Oleh: Yunita Kadir
Jurnalis
________
“Sepenggal Interupsi atas Keadilan”
AWAL Agustus 2025, Indonesia mengalami sebuah kejutan besar dengan keputusan kontroversial yakni abolisi dan amnesti. Dua istilah ini tampak semacam kekuatan sakti dalam menyelamatkan individu yang tersangkut dalam kasus korupsi. Dengan situasi seperti ini, pertanyaannya: di mana letak keadilan bagi rakyat kecil?
Mantan pejabat tinggi yang terkena kasus, Tom Lembong, dihadapkan pada kenyataan pahit setelah divonis 4,5 tahun penjara. Namun, keputusan Presiden Prabowo Subianto dalam Keputusan Presiden Nomor 18 Tahun 2025 membuatnya terbebas dari jeratan hukum melalui mekanisme abolisi. Ironisnya, tindakan yang seharusnya menjadi penegakan hukum tersebut justru menimbulkan tanda tanya besar di benak masyarakat.
Abolisi dan Pertanyaan Moral
Abolisi, sebagai langkah hukum, menjadi sorotan publik karena menghapuskan seluruh efek dari putusan pengadilan untuk individu tertentu. Tom Lembong, yang terbukti melawan hukum dengan merugikan negara hingga lebih dari Rp 515 miliar, seolah mendapatkan hak istimewa yang tidak diberikan kepada rakyat biasa. Pemberian abolisi ini membutuhkan persetujuan DPR dan diklaim sebagai langkah rekonsiliasi nasional.

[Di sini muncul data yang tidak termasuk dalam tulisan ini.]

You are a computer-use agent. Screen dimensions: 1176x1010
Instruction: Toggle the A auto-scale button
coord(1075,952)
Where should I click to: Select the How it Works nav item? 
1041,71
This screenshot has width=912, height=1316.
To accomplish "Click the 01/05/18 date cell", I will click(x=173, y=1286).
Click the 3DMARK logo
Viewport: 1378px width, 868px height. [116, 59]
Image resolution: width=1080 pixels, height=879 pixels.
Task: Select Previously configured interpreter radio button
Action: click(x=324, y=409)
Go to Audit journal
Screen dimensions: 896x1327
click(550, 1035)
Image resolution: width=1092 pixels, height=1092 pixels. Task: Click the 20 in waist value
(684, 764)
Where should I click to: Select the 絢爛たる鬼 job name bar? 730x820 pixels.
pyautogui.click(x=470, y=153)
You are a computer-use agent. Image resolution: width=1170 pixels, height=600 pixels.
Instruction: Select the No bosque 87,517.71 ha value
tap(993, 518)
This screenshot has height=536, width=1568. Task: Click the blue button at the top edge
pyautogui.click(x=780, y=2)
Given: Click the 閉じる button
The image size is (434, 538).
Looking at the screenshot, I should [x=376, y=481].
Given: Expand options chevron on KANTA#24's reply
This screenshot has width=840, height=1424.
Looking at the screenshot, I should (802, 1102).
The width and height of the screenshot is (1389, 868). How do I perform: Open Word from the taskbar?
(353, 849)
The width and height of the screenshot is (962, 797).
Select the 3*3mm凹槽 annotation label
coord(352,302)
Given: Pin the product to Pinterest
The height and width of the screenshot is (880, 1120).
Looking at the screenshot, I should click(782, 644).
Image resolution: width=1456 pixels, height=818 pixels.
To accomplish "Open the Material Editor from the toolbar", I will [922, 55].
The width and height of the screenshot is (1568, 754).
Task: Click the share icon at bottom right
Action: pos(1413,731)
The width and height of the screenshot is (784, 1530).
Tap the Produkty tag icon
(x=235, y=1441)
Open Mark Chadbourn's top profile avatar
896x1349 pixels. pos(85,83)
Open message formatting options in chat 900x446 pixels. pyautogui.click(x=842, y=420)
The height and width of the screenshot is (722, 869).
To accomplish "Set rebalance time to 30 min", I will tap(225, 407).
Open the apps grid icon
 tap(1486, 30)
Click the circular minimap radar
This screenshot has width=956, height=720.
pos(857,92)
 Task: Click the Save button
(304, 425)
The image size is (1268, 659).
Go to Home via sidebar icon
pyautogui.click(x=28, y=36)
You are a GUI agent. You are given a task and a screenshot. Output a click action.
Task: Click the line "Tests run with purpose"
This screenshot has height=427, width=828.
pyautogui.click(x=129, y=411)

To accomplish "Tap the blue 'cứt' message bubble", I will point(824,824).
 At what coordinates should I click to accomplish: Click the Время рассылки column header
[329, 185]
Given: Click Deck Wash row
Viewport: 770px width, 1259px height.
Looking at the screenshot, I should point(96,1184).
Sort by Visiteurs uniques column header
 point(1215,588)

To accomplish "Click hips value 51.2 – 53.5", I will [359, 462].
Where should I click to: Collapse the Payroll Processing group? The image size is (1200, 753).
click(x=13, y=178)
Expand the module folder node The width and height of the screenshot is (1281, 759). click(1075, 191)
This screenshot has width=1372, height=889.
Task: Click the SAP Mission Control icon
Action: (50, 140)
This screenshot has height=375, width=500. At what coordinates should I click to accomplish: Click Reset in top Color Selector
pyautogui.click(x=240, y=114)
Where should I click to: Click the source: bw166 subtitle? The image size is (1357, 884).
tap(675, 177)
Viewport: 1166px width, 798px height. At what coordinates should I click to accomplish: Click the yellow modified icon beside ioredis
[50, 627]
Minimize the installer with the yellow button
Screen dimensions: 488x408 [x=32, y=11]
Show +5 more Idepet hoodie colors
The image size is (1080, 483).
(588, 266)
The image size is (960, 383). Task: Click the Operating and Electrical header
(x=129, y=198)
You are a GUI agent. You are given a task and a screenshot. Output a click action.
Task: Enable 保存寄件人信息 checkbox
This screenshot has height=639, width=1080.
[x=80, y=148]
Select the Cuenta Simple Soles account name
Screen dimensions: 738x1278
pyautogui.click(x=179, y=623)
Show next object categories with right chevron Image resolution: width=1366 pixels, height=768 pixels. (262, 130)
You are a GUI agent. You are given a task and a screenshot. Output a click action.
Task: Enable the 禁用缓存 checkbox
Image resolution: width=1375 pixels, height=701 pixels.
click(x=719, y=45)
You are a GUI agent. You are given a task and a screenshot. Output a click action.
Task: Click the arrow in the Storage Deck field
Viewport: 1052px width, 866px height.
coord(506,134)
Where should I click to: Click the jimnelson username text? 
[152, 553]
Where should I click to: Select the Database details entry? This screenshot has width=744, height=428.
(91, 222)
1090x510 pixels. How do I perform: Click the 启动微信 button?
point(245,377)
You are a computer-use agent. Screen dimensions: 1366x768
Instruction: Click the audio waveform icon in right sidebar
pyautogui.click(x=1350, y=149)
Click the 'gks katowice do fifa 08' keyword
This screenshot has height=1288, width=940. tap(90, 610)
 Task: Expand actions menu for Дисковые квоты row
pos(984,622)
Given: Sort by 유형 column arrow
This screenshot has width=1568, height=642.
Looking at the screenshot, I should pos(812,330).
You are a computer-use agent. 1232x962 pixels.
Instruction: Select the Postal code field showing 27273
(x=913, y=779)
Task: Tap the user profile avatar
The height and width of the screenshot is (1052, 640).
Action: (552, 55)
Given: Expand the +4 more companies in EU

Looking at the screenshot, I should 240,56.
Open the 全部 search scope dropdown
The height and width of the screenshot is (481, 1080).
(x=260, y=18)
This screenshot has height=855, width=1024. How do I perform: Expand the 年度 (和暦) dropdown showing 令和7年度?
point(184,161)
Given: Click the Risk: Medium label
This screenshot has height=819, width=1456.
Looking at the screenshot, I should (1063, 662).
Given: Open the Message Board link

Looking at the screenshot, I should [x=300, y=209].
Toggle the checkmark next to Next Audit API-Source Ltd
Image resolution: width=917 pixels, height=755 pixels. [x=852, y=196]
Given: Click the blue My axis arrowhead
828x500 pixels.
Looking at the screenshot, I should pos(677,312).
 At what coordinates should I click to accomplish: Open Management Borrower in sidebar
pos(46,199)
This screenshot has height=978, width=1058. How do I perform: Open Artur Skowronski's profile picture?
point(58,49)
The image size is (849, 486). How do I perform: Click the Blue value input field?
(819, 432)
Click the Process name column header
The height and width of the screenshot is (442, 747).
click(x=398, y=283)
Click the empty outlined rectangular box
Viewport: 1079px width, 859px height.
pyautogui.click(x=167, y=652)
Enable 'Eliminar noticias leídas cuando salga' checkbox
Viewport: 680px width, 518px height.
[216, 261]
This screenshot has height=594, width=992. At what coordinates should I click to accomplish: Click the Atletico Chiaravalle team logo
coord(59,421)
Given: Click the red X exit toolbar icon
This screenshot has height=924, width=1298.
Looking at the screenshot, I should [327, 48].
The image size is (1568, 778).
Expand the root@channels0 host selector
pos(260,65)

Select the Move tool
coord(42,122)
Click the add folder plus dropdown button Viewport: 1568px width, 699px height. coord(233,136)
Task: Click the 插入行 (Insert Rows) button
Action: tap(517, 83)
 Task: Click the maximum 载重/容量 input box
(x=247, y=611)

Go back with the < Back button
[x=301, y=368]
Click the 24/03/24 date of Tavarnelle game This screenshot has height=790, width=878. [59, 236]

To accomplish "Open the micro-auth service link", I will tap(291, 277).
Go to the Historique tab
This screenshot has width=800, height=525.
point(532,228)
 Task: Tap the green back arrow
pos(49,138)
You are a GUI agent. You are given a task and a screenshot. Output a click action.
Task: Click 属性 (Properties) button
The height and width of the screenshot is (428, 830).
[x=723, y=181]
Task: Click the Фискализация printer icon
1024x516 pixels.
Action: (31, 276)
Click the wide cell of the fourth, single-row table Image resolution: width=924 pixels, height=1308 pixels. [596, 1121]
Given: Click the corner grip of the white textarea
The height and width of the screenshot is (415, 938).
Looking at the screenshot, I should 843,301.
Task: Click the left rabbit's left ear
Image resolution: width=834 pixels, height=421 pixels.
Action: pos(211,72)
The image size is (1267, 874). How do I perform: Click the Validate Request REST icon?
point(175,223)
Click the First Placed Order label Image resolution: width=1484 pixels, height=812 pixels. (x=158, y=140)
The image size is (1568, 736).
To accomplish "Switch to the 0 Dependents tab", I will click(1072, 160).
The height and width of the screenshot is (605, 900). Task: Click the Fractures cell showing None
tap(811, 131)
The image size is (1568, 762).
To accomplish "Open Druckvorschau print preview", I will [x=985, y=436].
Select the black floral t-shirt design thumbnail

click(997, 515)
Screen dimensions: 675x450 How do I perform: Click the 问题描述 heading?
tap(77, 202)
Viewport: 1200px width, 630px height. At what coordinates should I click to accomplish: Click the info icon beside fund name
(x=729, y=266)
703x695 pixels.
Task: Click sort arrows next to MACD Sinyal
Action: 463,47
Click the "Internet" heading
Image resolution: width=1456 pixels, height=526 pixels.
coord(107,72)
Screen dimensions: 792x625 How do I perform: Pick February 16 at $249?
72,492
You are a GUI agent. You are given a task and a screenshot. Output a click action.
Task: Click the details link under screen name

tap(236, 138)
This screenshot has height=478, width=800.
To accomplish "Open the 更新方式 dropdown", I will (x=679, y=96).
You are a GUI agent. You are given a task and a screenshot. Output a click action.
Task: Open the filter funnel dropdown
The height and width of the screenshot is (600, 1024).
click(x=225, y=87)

Rekonciliasi dan persatuan yang dijadikan alasan tampaknya tidak sejalan dengan kepentingan masyarakat luas. Hal ini menimbulkan pertanyaan: Bagaimana dengan individu atau kelompok yang tidak memiliki kekuatan politik, tetapi berjuang demi hak mereka?
Diskriminasi Dalam Penegakan Hukum
Kasus 11 warga Desa Maba Sangaji di Halmahera Timur menjadi contoh nyata ketidakadilan. Mereka bukan pejabat atau tokoh yang memiliki kuasa, melainkan petani biasa yang memperjuangkan tanah adat dari invasi kepentingan korporasi. Sayangnya, mereka dihadapkan pada hukum yang menjerat dengan tuduhan melanggar UU Darurat karena dianggap menghalangi aktivitas tambang.
Ini menjadi situasi yang absurd; individu merugikan negara ratusan miliar mendapatkan amnesti sementara para pejuang hak-hak rakyat terancam hukuman penjara. Pertarungan untuk hak atas tambang yang mencemari tanah mereka harusnya dianggap sebagai sebuah perjuangan, bukan tindak kejahatan. Bukankah seharusnya hukum melindungi mereka yang lemah di hadapan kekuasaan?
Sikap penegak hukum yang tidak adil ini menciptakan ketegangan dan menghadirkan pertanyaan besar di dalam masyarakat. Mengapa hukum merasa lebih berpihak kepada mereka yang memiliki kekuasaan dan bukan kepada mereka yang hanya ingin bertahan hidup?
Tentu saja, ada harapan bahwa hukum di Indonesia bisa lebih adil. Pihak kepolisian, kejaksaan, dan pengadilan perlu berperan aktif dalam menciptakan sistem hukum yang lebih berpihak kepada orang banyak. Apakah kita akan terus membiarkan keadilan berjalan dengan cara yang timpang? Atau saatnya kita bersuara dan memperjuangkan hak kita bersama?
Jika pejuang hak tanah adat dapat diperlakukan sama seperti koruptor yang merugikan negara, maka keadilan di Indonesia masih berada dalam bayang-bayang. Mari kita bersatu untuk menuntut perubahan.